In the weeks after the 48 hours of filmmaking are complete, screenings are held in each city and a winner is chosen to represent that city at Filmapalooza—a festival that features "best of" screenings of the winners from each city. Filmapalooza is hosted by a different city each year. The most recent Filmapalooza, in 2020, was held in Rotterdam, Netherlands.

Background 
The competition began in Washington, D.C., in 2001.  It was created by Mark Ruppert and is produced by Ruppert and Liz Langston. In 2009, nearly 40,000 filmmakers made around 3,000 films in 76 cities across the globe.

After the 48 hours of filmmaking are complete, each city screens all the competing films, and a jury subsequently vote on the 1st, 2nd, and 3rd best films. Most cities also give out awards to their films in several categories, including directing, writing, and acting; an Audience Choice award is sometimes voted on as well, by the audience of the screenings in each city.

The film that wins 1st place goes on to represent their city at Filmapalooza—a festival that features "best of" screenings of the winners from each city. Filmapalooza is hosted by a different city each year. The most recent Filmapalooza, in 2020, was held in Rotterdam, Netherlands.

Related competitions

In 2003, the creators of the 48 Hour Film Project created the National Film Challenge, which is an annual three-day film competition with roughly the same structure as the 48 Hour Film Project, except that the films are mailed in when completed and then screened on-line, rather than being shown in movie theater in the local city. 

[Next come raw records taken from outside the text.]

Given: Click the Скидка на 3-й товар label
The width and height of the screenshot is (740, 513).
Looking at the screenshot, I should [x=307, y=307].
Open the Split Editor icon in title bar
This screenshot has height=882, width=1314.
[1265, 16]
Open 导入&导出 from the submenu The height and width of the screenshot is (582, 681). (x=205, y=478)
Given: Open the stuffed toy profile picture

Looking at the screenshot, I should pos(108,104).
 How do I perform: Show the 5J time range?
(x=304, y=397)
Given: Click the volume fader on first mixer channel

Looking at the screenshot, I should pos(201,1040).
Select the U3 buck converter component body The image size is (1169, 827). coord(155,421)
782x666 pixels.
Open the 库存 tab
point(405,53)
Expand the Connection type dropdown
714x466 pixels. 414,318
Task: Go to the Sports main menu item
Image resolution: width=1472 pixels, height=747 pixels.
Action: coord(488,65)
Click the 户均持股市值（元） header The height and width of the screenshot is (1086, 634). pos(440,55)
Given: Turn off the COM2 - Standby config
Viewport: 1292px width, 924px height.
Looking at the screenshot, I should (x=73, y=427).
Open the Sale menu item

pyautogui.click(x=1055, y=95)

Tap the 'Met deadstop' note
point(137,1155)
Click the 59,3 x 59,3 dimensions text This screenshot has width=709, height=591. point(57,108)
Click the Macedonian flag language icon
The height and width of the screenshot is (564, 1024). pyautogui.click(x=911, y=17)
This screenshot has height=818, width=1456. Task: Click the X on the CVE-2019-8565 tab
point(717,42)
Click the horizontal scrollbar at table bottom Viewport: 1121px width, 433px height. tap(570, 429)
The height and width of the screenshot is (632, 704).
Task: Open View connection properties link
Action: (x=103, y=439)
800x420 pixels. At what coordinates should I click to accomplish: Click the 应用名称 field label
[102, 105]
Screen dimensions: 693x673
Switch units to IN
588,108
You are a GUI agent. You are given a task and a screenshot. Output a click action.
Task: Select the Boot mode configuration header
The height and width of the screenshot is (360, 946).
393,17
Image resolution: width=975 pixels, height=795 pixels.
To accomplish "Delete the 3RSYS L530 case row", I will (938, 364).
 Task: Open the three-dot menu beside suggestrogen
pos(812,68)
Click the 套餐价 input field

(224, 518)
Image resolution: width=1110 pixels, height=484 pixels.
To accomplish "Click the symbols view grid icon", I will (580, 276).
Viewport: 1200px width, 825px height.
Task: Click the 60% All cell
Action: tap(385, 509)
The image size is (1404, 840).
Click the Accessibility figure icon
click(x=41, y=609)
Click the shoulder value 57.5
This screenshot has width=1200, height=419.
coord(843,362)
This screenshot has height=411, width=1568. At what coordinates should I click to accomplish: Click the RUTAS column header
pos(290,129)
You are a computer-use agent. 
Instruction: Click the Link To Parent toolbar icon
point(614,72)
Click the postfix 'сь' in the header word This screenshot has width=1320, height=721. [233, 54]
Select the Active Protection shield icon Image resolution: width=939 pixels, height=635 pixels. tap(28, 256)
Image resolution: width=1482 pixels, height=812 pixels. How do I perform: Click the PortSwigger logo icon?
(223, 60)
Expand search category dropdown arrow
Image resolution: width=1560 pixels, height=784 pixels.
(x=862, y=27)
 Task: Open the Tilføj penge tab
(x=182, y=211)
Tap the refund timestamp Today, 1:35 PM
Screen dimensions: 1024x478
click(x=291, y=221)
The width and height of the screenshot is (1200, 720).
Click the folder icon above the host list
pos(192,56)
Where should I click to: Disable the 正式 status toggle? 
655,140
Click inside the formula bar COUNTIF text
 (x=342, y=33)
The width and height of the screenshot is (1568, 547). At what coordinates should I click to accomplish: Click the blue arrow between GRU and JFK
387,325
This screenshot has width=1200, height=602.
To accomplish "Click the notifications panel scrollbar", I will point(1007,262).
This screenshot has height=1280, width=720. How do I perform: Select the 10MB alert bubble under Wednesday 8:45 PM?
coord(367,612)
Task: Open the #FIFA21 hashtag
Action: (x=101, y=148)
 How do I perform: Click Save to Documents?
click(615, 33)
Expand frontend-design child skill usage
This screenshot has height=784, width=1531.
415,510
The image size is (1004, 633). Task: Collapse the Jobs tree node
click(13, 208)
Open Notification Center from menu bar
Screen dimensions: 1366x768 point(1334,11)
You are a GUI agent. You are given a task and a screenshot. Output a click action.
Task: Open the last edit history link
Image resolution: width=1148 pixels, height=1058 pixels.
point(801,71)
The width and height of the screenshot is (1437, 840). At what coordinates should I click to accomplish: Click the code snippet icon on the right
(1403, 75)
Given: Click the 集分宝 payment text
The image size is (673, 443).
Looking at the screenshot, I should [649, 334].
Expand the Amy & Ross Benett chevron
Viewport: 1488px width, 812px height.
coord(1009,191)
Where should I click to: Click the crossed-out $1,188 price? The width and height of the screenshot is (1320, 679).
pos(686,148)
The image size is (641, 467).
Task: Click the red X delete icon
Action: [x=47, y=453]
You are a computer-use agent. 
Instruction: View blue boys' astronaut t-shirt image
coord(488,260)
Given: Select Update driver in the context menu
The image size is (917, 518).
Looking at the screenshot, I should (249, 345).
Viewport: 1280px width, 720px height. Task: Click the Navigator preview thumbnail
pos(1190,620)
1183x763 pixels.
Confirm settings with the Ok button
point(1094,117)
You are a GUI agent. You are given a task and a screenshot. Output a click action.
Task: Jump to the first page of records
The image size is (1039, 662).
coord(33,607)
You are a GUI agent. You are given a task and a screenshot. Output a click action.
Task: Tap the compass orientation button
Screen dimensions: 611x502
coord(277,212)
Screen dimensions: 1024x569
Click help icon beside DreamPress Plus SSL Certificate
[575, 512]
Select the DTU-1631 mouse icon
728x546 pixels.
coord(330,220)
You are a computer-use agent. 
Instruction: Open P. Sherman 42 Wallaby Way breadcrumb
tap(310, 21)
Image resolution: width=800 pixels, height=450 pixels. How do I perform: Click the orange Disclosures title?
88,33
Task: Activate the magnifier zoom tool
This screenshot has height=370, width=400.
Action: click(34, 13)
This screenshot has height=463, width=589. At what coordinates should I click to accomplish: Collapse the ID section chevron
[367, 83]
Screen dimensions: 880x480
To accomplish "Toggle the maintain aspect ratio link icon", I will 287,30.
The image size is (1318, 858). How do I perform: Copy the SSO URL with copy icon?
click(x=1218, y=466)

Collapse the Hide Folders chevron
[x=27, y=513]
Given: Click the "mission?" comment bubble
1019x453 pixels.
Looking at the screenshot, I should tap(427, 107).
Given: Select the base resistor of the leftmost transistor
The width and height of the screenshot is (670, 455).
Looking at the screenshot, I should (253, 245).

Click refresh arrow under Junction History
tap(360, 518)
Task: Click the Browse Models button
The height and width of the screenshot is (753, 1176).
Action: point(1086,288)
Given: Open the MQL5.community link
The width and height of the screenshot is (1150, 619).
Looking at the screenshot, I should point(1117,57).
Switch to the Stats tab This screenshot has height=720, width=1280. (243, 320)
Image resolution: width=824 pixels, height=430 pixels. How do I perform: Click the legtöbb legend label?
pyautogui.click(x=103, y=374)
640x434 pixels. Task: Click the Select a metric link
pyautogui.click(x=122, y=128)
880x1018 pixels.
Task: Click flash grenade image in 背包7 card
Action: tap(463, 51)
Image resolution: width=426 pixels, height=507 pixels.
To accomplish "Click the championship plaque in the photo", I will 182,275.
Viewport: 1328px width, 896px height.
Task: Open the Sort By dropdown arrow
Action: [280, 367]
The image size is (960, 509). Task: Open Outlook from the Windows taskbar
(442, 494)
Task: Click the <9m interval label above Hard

In 2008, this competition was opened to filmmakers from around the world and although the name was not officially changed, the runner-up hailed from Utrecht, Netherlands. 

The organizers of the Auckland competition split off from the 48 Hour Film Project after the 2003 competition and formed 48HOURS, which is now a wholly separate organization that runs a similar competition in New Zealand.

In 2006, the producers of the National Film Challenge began the International Documentary Challenge (also known as the "Doc Challenge") in which participating filmmakers produce a documentary in under five days.

In 2011, 48 Go Green split off from 48 Hour Film Project to become a separate, independent organization. 48 Go Green had a similar style of competition. The primary differences were an ecological theme, and an entirely online competition to allow worldwide participation. 48 Go Green and 48 Hour Film Project parted ways following a disagreement between 48 Hour Film Project and co-producers Francesco Vitali and Christos Siametis. 48 Go Green soon became 48FILM Project.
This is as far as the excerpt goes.